- Written task
Rewrite the material below with every "Locate an element on the screen" swapped for "Find an element on the screen", leaving everything else unchanged.

- Records
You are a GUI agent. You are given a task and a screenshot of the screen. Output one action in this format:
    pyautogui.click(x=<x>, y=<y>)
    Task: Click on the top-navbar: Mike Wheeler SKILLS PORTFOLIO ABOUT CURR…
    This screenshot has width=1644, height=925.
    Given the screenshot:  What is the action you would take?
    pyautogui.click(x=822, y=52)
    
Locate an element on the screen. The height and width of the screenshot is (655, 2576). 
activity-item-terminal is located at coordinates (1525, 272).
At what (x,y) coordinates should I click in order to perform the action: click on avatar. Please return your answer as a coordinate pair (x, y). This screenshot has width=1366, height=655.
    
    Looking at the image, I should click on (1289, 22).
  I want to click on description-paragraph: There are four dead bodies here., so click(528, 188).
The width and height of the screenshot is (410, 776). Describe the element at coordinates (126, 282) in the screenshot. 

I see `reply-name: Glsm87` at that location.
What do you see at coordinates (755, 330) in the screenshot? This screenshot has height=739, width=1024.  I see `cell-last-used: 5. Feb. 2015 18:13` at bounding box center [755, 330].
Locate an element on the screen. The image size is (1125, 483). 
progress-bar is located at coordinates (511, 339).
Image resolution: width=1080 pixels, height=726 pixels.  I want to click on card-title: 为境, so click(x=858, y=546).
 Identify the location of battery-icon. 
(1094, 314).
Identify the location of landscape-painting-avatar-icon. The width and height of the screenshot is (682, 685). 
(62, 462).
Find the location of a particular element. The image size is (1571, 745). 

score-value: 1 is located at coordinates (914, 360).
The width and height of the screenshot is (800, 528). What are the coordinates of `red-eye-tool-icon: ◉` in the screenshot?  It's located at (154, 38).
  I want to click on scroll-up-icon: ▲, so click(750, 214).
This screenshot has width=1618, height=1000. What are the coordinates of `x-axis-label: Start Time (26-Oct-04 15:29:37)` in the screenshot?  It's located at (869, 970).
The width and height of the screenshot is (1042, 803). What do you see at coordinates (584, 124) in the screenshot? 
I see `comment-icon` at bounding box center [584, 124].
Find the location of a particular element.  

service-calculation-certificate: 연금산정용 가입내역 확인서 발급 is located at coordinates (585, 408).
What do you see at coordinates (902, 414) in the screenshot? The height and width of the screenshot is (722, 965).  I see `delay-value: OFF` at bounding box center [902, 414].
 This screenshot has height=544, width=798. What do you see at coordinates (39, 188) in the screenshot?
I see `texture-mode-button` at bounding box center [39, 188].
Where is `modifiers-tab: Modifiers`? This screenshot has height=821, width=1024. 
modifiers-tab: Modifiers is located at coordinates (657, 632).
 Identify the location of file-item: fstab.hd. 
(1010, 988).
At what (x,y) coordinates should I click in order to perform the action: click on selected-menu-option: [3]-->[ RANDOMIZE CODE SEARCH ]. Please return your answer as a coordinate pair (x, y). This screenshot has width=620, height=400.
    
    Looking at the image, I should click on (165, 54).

- Response area
You are a GUI agent. You are given a task and a screenshot of the screen. Output one action in this format:
    pyautogui.click(x=<x>, y=<y>)
    Task: Click on the top-navbar: Mike Wheeler SKILLS PORTFOLIO ABOUT CURR…
    This screenshot has width=1644, height=925.
    Given the screenshot:  What is the action you would take?
    pyautogui.click(x=822, y=52)
    
Find an element on the screen. The height and width of the screenshot is (655, 2576). 
activity-item-terminal is located at coordinates (1525, 272).
At what (x,y) coordinates should I click in order to perform the action: click on avatar. Please return your answer as a coordinate pair (x, y). This screenshot has width=1366, height=655.
    
    Looking at the image, I should click on (1289, 22).
  I want to click on description-paragraph: There are four dead bodies here., so click(528, 188).
The width and height of the screenshot is (410, 776). Describe the element at coordinates (126, 282) in the screenshot. 

I see `reply-name: Glsm87` at that location.
What do you see at coordinates (755, 330) in the screenshot? This screenshot has height=739, width=1024.  I see `cell-last-used: 5. Feb. 2015 18:13` at bounding box center [755, 330].
Find an element on the screen. The image size is (1125, 483). 
progress-bar is located at coordinates (511, 339).
Image resolution: width=1080 pixels, height=726 pixels.  I want to click on card-title: 为境, so click(x=858, y=546).
 Identify the location of battery-icon. 
(1094, 314).
Identify the location of landscape-painting-avatar-icon. The width and height of the screenshot is (682, 685). 
(62, 462).
Find the location of a particular element. The image size is (1571, 745). 

score-value: 1 is located at coordinates (914, 360).
The width and height of the screenshot is (800, 528). What are the coordinates of `red-eye-tool-icon: ◉` in the screenshot?  It's located at (154, 38).
  I want to click on scroll-up-icon: ▲, so click(750, 214).
This screenshot has width=1618, height=1000. What are the coordinates of `x-axis-label: Start Time (26-Oct-04 15:29:37)` in the screenshot?  It's located at (869, 970).
The width and height of the screenshot is (1042, 803). What do you see at coordinates (584, 124) in the screenshot? 
I see `comment-icon` at bounding box center [584, 124].
Find the location of a particular element.  

service-calculation-certificate: 연금산정용 가입내역 확인서 발급 is located at coordinates (585, 408).
What do you see at coordinates (902, 414) in the screenshot? The height and width of the screenshot is (722, 965).  I see `delay-value: OFF` at bounding box center [902, 414].
 This screenshot has height=544, width=798. What do you see at coordinates (39, 188) in the screenshot?
I see `texture-mode-button` at bounding box center [39, 188].
Where is `modifiers-tab: Modifiers`? This screenshot has height=821, width=1024. 
modifiers-tab: Modifiers is located at coordinates (657, 632).
 Identify the location of file-item: fstab.hd. 
(1010, 988).
At what (x,y) coordinates should I click in order to perform the action: click on selected-menu-option: [3]-->[ RANDOMIZE CODE SEARCH ]. Please return your answer as a coordinate pair (x, y). This screenshot has width=620, height=400.
    
    Looking at the image, I should click on (165, 54).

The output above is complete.